The shock and awe has worn down a bit since I've played around with it and it's been interesting to see that it's still confident even when I know it's factually wrong (I went round in circles about Geordie Walker's ES-295, which it didn't know about) and that it does have moral lines it won't cross (asking for help is always a positive sign of strength, no ifs, no buts). But I can see that once you link an upgraded version to the Internet w/ real time updates, then it'll be cooking straight away.
I'm quietly convinced that very quickly AI will do to the white collar, office-based knowledge economy and the corporate creatives what the industrial revolution did to the agrarian economy.

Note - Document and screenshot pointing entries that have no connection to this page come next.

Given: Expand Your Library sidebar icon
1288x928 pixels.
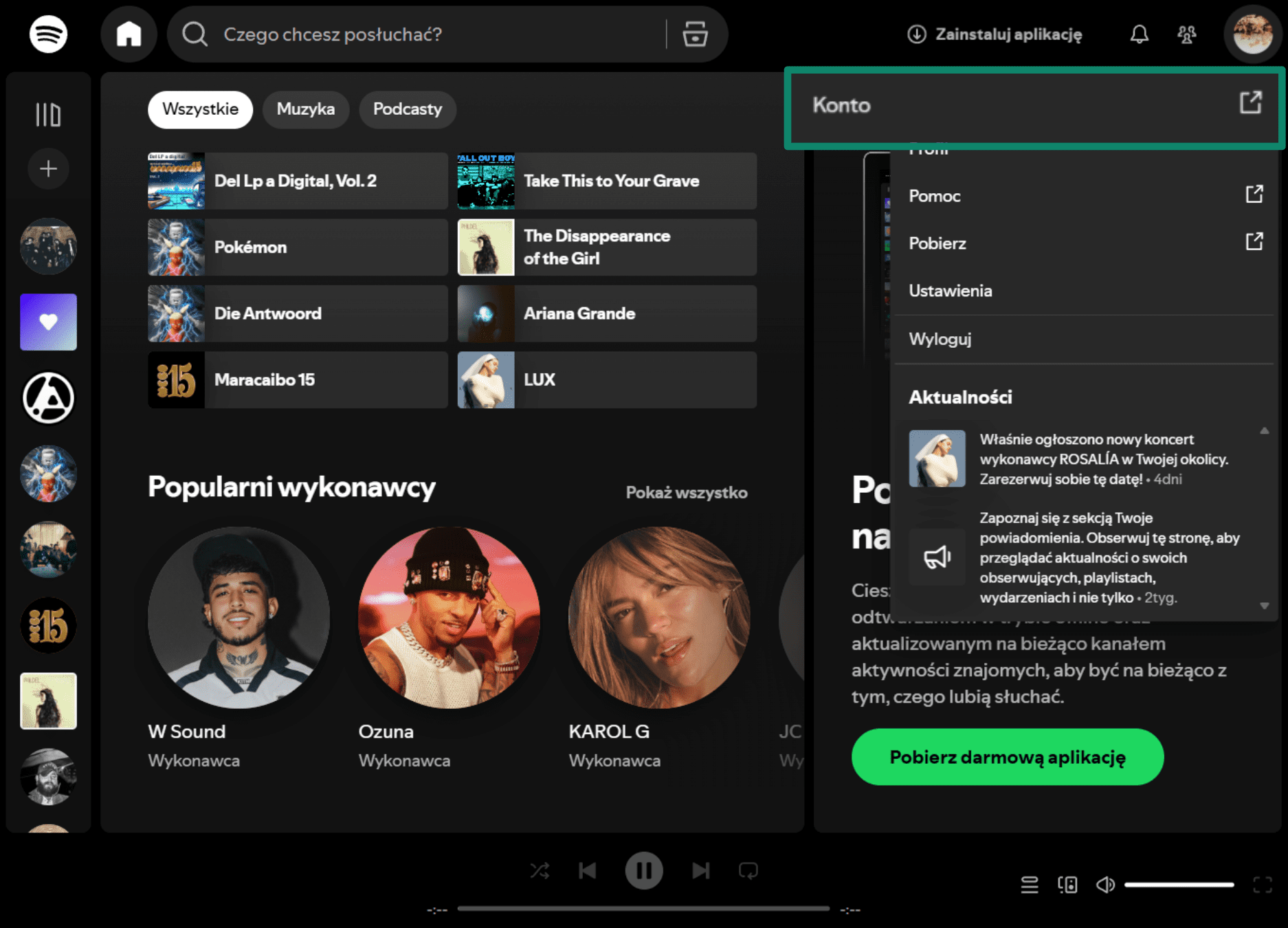Looking at the screenshot, I should click(48, 114).
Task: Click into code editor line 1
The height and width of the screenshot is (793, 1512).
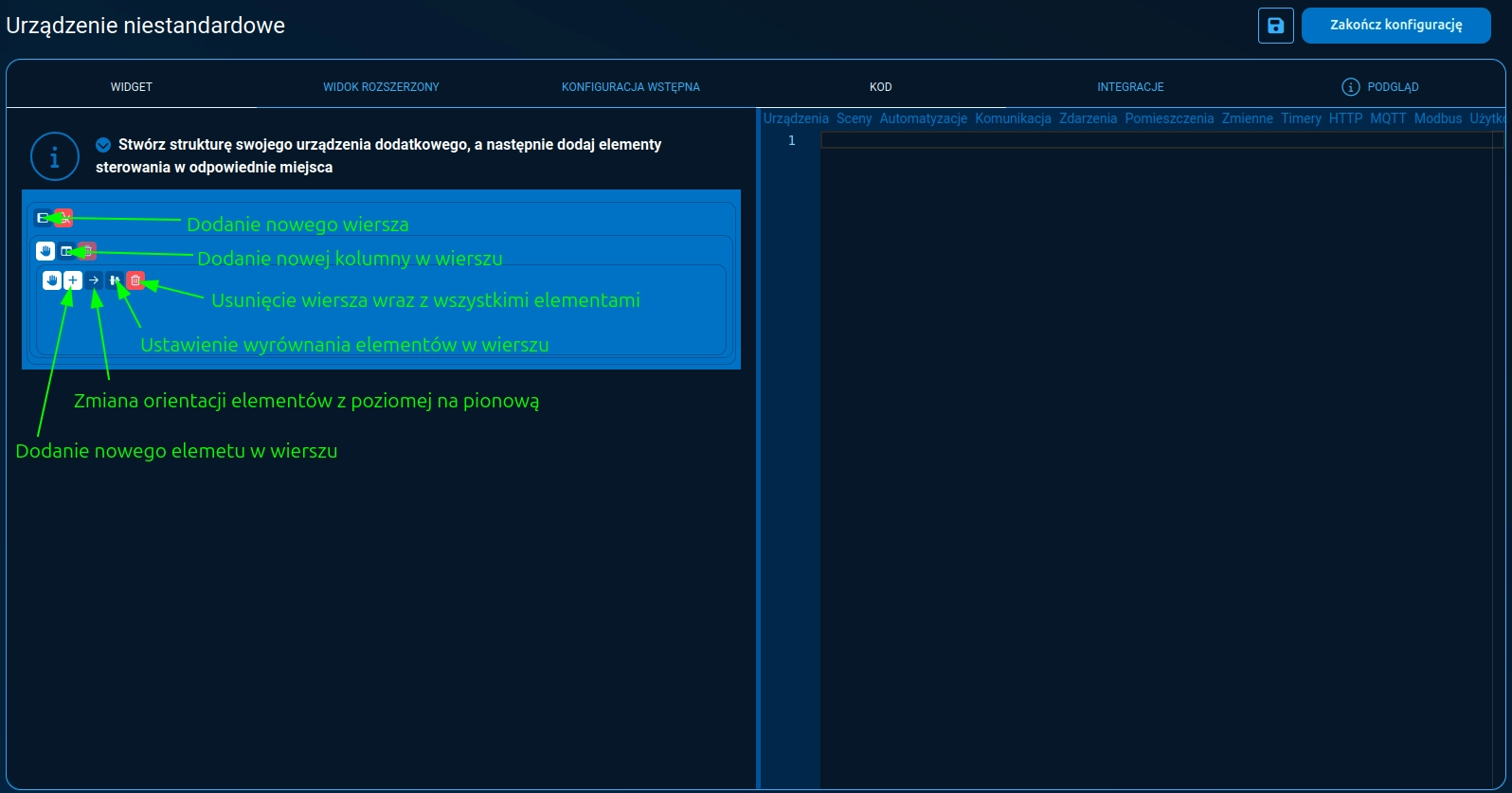Action: [x=1137, y=141]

And OpenAI are very clear that a low participation, max efficiency economy is a likely consequence of their vision, with most of the plebs like us left dependent on UBI.
IMO the key issue limiting the scope of this societal upheaval (at least in the short term) is how we manifest this supra-human knowledge into action and that's where human competence and confidence has a key role for the foreseeable. (E.G.: we now all have a tool that talks us through how to fix a plumbing problem in real time but we might not have the tools / strength / contextual knowledge / etc... to actually fix the problem ourselves.)
I'm more convinced by Thoreau / Kaczynski / Ellul than say, Lovelock's Novecene, but I'm so desperate for anything to disrupt our apathy and stagnation that I'll take what I can get.
Re: Thing: Artificial Intelligence
18I tried using the chat one the other day to come up with a list of names for a specific thing and was pretty underwhelmed. As a thing that can parrot human-ish phrases back at us, it's kinda crap.
Re: Thing: Artificial Intelligence
19ChatGPT is (currently) about as useful as oblique strategies: maybe a good way to stir up thought but then you spend almost equal time scrutinizing, expanding, and editing ideas. Sure, high school kids will probably get away with using it to write long papers, but maybe quota-based 'learning' methods like assigning X-number paged papers is the thing that needs to be reevaluated.
AI overall is a massive thing to sum up: some amazing potential and some disastrous. I too worry about the monitoring and policing potential of it.
AI overall is a massive thing to sum up: some amazing potential and some disastrous. I too worry about the monitoring and policing potential of it.
Re: Thing: Artificial Intelligence
20I don't know. I have no experience with it and probably lack the chops or inclination to use it, but my super-brain college-age nephew, who is into coding on the side, seemed to think it could spit out very individualised answers to coding questions, like "how would I go about coding this or that specfic thing". If an intelligent search engine was a hugely useful tool, then surely something that combines that with highly specialised, nearly complete seeds from which to start more complex tasks, almost serving like individualised tutorials (if not fully realised solutions), must be more than "what would your grandmother change on this tune? do that!" or whatever. I am now old and don't move in that space and am unable to evaluate the relevancy or (real, even positive) power of these things moving forward based on personal experience. I would honestly imagine most of us are. It's easy for me to focus on the considerable negatives as a result, and the meta/political side of it, where I feel more informed or wise based on past observation. I would like to hear more from people using it in concrete ways that go beyond spitting out expository text.penningtron wrote: ChatGPT is (currently) about as useful as oblique strategies: maybe a good way to stir up thought but then you spend almost equal time scrutinizing, expanding, and editing ideas.